Yes, sure. So we are, as I mentioned, transitioning out of a development contract and into production this year. And it's a significant program for us. I mean, it showcases our EM maturation technology and ground defense applications. And leading-edge ground defense applications. So we're very proud of what's happening there.
Overall, I think as you look at the increase year-over-year, the contribution to the A&I segment, I'd put that somewhere in the range of about $5 million. But despite the size, it's enough to kind of move the ground defense market. And there are some other things that are happening there clearly to offset what we're seeing. But it's an exciting program and we're excited about its future.
Yes. I think when you put it in perspective, quite frankly, some of the things going on around the world and the ever visible critical role that these types of systems play for countries where there's active conflicts, I think our enthusiasm isn't tied only to 2024. It's more what we know is going on and the long-term potential for where this capability will be deployed around the globe to provide protection. That is some of the excitement.
[Operator Instructions] We'll turn next to Kristine Liwag with Morgan Stanley.
This is Justin on for Kristine.

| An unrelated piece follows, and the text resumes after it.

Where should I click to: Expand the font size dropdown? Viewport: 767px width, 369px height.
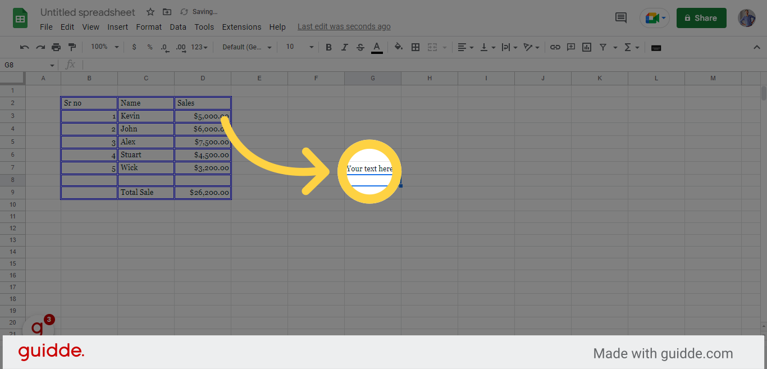point(299,47)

Just a quick one on AP1000. There was some reporting earlier this week. It looks like the Polish government might be reevaluating the feasibility of the 2033 target. I know you laid out a framework for when to expect an order to materialize, but just any updates on this at this point? Is there sort of around timing expectations?
No, not at this point in time. I know there's some pressure. But really broadly, things have gone very well in Poland, and they're making steady progress. And so I think from our perspective, and working closely with Westinghouse, we don't see any change out of what we're expecting.
I mean, I will say, though, that we've learned enough in time regarding these large orders and these large projects that there's a lot of people and a lot of things that need to get aligned to get them off the ground. And that's why we provided this range when we said, "Hey, this is the timing for our next order." I think you could back into the initial production timelines and schedules that they provided and the order. Initially, what we're looking at, it should have been in our hands immediately, but these things do take a little bit of time, they're moving through some engineering contracts, and we still continue to hold to the timeline that we initially established.
At this time, as there are no further questions standing by, I'd like to turn the floor over to Lynn Bamford, Chair and Chief Executive Officer, for additional or closing remarks.
Thank you, everybody, and I look forward to speaking with you again at our Q1 earnings call, and hopefully seeing all of you at our Investor Day. Thank you.
Thank you. This concludes today's Curtiss-Wright earnings conference call. Please disconnect your line at this time, and have a wonderful day.